▶ _Check your understanding_
**A)** List every command-line flag (an option beginning with two hyphens) that appears in the DeepRepeat forum thread below.
**B)** In the DeepRepeat forum thread below, which file is used by default to build the index that speeds up testing?
**C)** Write the next part of the DeepRepeat forum thread below, picking up right after its final sentence.

▶ _Text for analysis_
WGLab / DeepRepeat

An accurate repeat detection from Nanopore data using deep learning and image techniques
Other
19 stars 4 forks source link

Seeking guidance to use on GRCh38 genome #1

Open MeiShu00 opened 3 years ago

MeiShu00 commented 3 years ago

Hi,

I would like to seek your help in using DeepRepeat for my nanopore data. After installation i had this warning after entering python DeepRepeat.py Detect: image

I also have the following questions:

  1. Would i need to train my own DeepRepeat models if i my reads are aligned to GRCh38? If yes, what are the min specs required of the computer? It was mentioned that aligned BAM files also need to be generated after basecalling with Albacore v2.3, may i know what tool should be used for alignment?
  2. If i have 2 barcodes (01 and 02), when calling DeepRepeat.py:
    • When calling STR loci with Barcode 01 data, do i put the --f5folder path to fast5_pass files of BC01?
  3. For PCR-based run, do i just use the flag --is_pcr in the command line ?
  4. --basecalled_path refers to the fastq files converted from fast5 files ?

Thank you !

liuqianhn commented 3 years ago

@MeiShu00 Thanks for being interested in DeepRepeat.

  1. You will achieve improved performance after you have further training on your specific data, while using my trained models as pre-trained models. If your data set is not large, you can use a general GPU for training purposes. DeepRepeat is independent of alignment, and thus you can use any aligners to generate BAM files. I usually minimap2.
  2. To speed up the testing process, an index will be built with a default 'sequence_summary.txt' located under the basecaling folder. If you have 2 barcodes but with a single 'sequence_summary.txt', you can provide the same --f5folder path for the basecalling folder (this folder should have a 'sequence_summary.txt'), but you can provide different BAM files and different "--basecalled_path"(such as --basecalled_path "workspace/pass/barcode01" and --basecalled_path "workspace/pass/barcode02"). You might also need to use "--f5i" for different index files (such as --f5i barcode1.f5index and --f5i barcode1.f5index). The starting point of the analysis is based on BAM files.

▶ _Available data_
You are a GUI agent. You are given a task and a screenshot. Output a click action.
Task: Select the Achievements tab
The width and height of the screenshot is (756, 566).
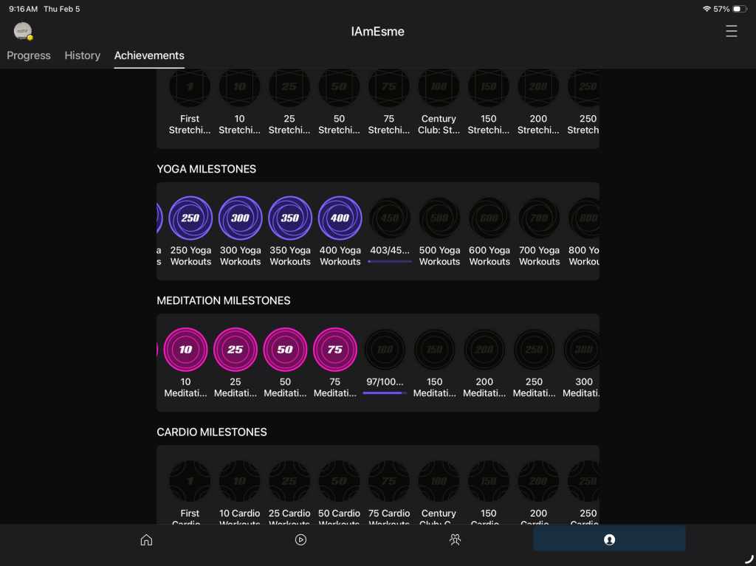point(149,55)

▶ _Numbered answers_
**A)**
--f5folder
--is_pcr
--basecalled_path
--f5i

**B)** 'sequence_summary.txt', located under the basecalling folder.

**C)**
  3. --is_pcr is for peak calling step: usually more supporting long reads are expected for larger repeat counts for targeting sequencing with PCR. If you can check the repeat count distribution, this parameter will not change the distribution.
  4. --basecalled_path is how to find fast5 in the basecalling folder. Usually, basecallers have a folder "workspace/pass" for fast5 files. If your basecallers have a different path from "workspace/pass", you can use this parameter to change the default setting.
MeiShu00 commented 3 years ago

@liuqianhn

Thank you for your quick response! However, i still have the following questions:

  1. Regarding this warning that i see after entering python DeepRepeat.py Detect into the terminal: image

Can this be ignored or are the packages version clashing with one another? I installed all packages by the Install DeepRepeat via conda instructions on the github page.

2.Can your trained models be used for data that are guppy basecalled and aligned to GRCh38 genome?

  1. If i choose to train my own model, would there be an issue if my data is guppy basecalled? (Since training of model requires basecalling via albacore v2.3 )

  2. Regarding --f5i, i understand that if they do not exist, f5.f5index will be created. Does this mean that i do not need to generate them myself ? if so, do i still need to call this flag when running it in the terminal?

Thank you !

liuqianhn commented 3 years ago

@MeiShu00

  1. The warnings should be fine. It is the issue from different versions of tensorflow.
  2. Guppy generates move table, which I am working on to make deeprepeat work now.
  3. A difference between guppy and albacore is that: guppy outputs move table, while albacore outputs event table. As I discussed in 2, I am working to make deeprepeat flexible for both move and event tables.
  4. You do not need to have --f5i generally. But since you have different barcode folders, it is better to generate index files for each folder (otherwise, the default path for fast5 files is directly under workspace/pass/ folder.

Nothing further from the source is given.